- Exercise prompt: Nothing should appear in the answer except the lines from the one containing "Click muted microphone icon next to host name" through the end of the records below, written out exactly.

- Materials provided:
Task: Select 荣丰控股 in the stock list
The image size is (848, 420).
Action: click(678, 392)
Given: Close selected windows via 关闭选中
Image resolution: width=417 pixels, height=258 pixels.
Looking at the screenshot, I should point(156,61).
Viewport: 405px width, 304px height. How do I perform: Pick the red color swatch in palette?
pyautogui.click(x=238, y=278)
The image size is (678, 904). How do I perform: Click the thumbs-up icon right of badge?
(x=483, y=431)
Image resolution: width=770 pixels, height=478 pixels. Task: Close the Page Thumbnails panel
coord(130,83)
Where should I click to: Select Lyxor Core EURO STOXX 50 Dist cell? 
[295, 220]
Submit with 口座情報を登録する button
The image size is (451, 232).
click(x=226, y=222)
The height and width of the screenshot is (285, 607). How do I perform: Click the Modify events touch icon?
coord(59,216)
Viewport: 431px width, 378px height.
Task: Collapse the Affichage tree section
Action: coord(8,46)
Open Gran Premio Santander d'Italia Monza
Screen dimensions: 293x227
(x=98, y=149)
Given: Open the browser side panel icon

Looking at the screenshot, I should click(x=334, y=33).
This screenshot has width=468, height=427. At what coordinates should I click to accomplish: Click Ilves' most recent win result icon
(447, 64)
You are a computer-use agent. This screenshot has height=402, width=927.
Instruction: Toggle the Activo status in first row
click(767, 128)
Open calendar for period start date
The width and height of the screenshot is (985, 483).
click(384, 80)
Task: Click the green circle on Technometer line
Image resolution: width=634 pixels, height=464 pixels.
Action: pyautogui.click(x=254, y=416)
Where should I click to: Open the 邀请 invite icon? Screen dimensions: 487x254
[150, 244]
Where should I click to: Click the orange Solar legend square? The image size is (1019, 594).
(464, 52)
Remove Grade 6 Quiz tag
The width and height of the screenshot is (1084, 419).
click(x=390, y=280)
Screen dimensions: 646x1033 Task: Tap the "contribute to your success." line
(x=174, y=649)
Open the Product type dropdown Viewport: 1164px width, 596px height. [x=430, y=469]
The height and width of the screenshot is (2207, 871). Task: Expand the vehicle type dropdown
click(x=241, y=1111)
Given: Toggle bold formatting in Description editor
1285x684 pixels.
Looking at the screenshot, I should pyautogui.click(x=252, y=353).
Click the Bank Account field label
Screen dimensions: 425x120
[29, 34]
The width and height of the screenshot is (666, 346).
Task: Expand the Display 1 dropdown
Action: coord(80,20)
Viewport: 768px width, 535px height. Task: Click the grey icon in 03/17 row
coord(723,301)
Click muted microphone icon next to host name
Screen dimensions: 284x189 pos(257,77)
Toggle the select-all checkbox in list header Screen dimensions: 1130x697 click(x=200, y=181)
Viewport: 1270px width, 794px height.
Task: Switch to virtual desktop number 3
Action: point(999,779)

- Answer to the problem:
Click muted microphone icon next to host name
Screen dimensions: 284x189 pos(257,77)
Toggle the select-all checkbox in list header Screen dimensions: 1130x697 click(x=200, y=181)
Viewport: 1270px width, 794px height.
Task: Switch to virtual desktop number 3
Action: point(999,779)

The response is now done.